* What is asked
Repeat word for word the part of the Rome vegan restaurant review below from "Top marks for" to "of our orders.".

* Excerpted text
..........
Vegan restaurants in Rome were few and far in between, and especially annoying to get to since many a) require taking a bus from the subway or b) are accessible by subway but require walking a ways from the station. I had a hard time finding a vegan-specific restaurant without dedicating at least 20 – 30 minutes commute-wise. Bistrot veg+veg was slightly easier to get to, being that I only had to take a subway.
The vibe of BV+V is chicly rustic, with shelves filled with wine bottles lining the walls and plants hanging from the ceiling. The only thing I thought was weird about BV+V was that the toilets didn’t have seats (though this is a common practice throughout Italy for some reason).
Cuisine-wise, BV+V had several tasty Italian pasta and seitan dishes. The flavor was quite subtle and didn’t stand out as being especially notable, but we did enjoy our dishes nonetheless. The dessert, a dry almond cake, was also not memorable.
Top marks for food but extremely low marks for the service go to USI, which is truly a shame. We enjoyed nearly everything on the menu — the veggie wok, tofu cutlet and chocolate mousse in particular — but the waiters are either mentally handicapped or extremely rude as we waited to be served or at least have menus brought to us/orders taken/updates on the status of our orders.
..........
* Information supplied

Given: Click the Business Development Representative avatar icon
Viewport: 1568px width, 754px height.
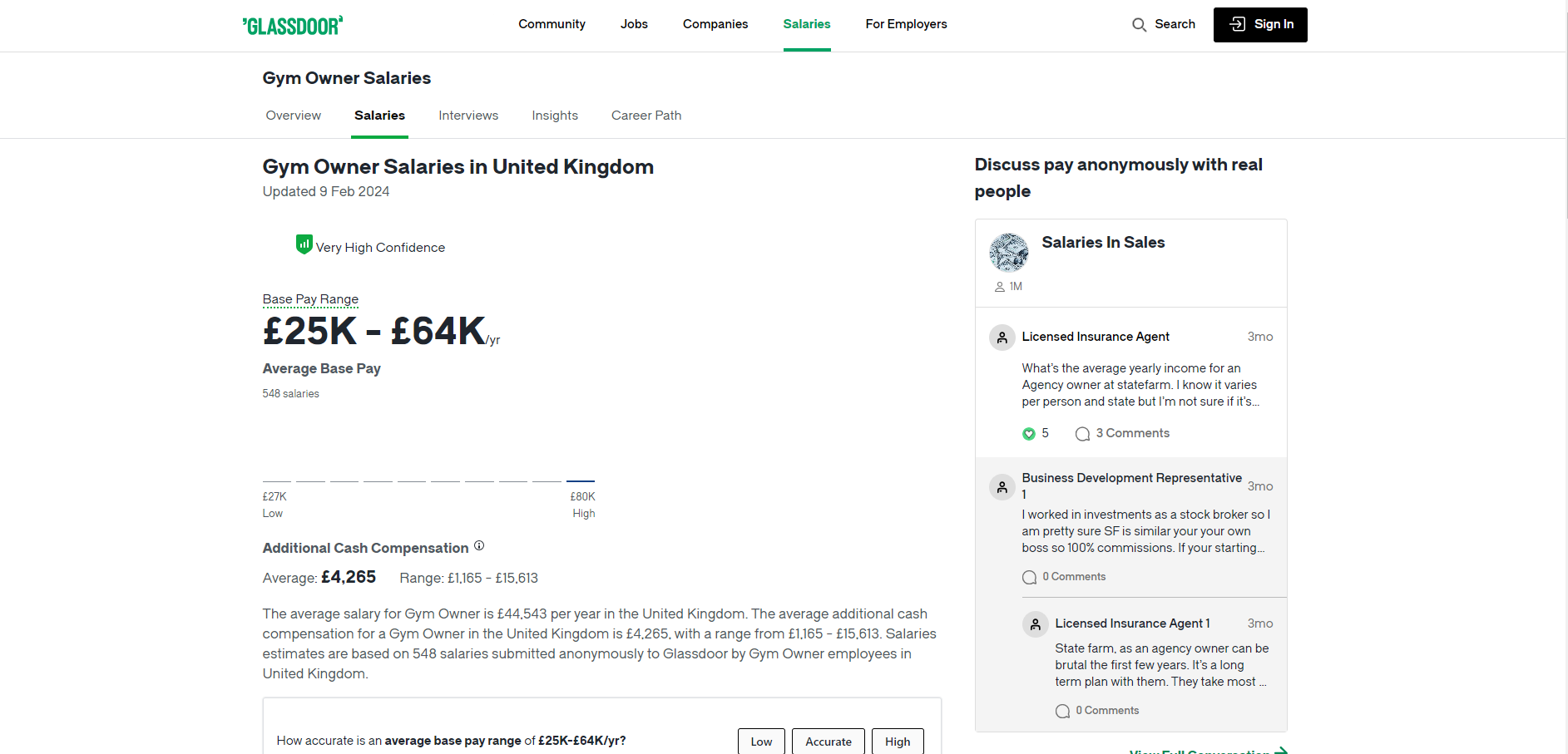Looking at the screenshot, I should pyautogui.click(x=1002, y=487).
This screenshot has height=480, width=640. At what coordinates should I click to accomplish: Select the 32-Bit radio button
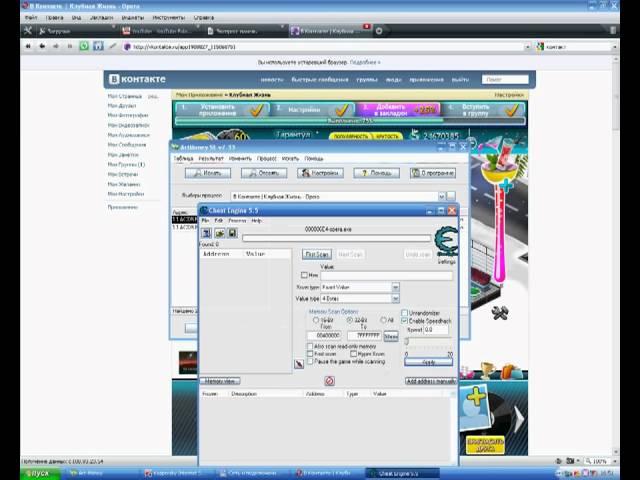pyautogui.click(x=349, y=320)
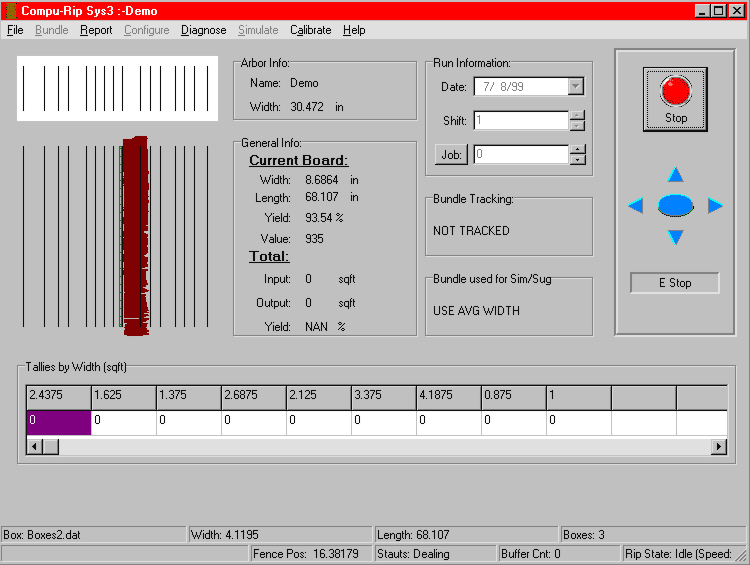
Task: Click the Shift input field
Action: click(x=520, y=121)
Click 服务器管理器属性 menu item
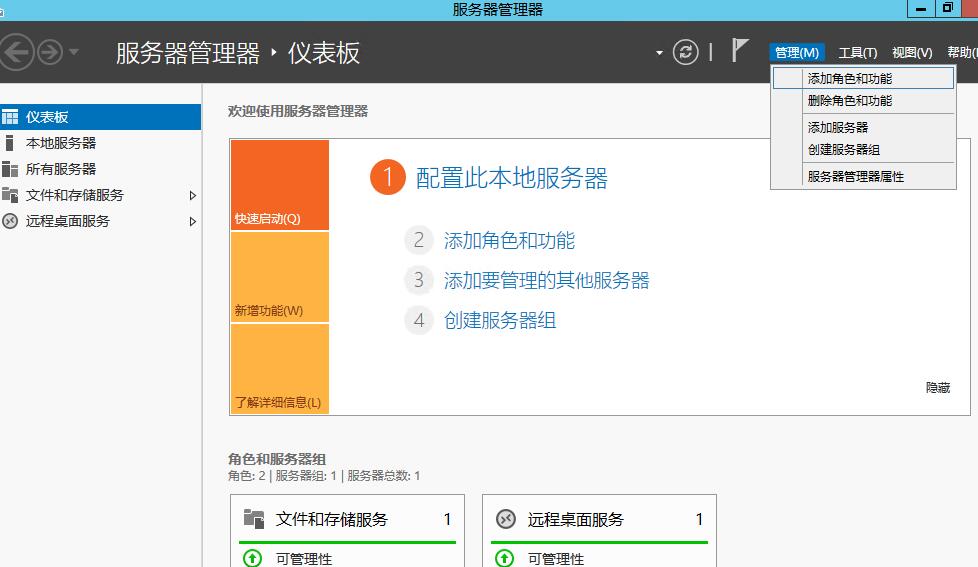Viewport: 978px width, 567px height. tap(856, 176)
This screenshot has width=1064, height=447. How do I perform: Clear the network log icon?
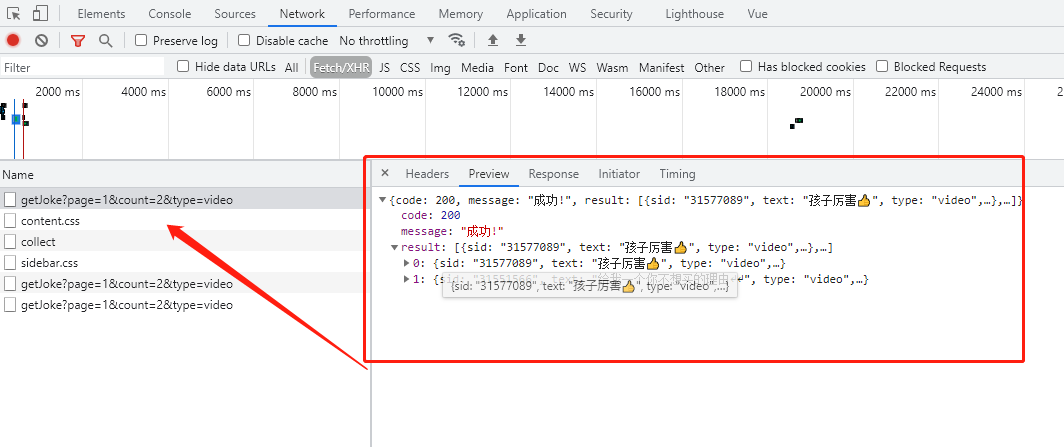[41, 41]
..........
* Exercise answer
Top marks for food but extremely low marks for the service go to USI, which is truly a shame. We enjoyed nearly everything on the menu — the veggie wok, tofu cutlet and chocolate mousse in particular — but the waiters are either mentally handicapped or extremely rude as we waited to be served or at least have menus brought to us/orders taken/updates on the status of our orders.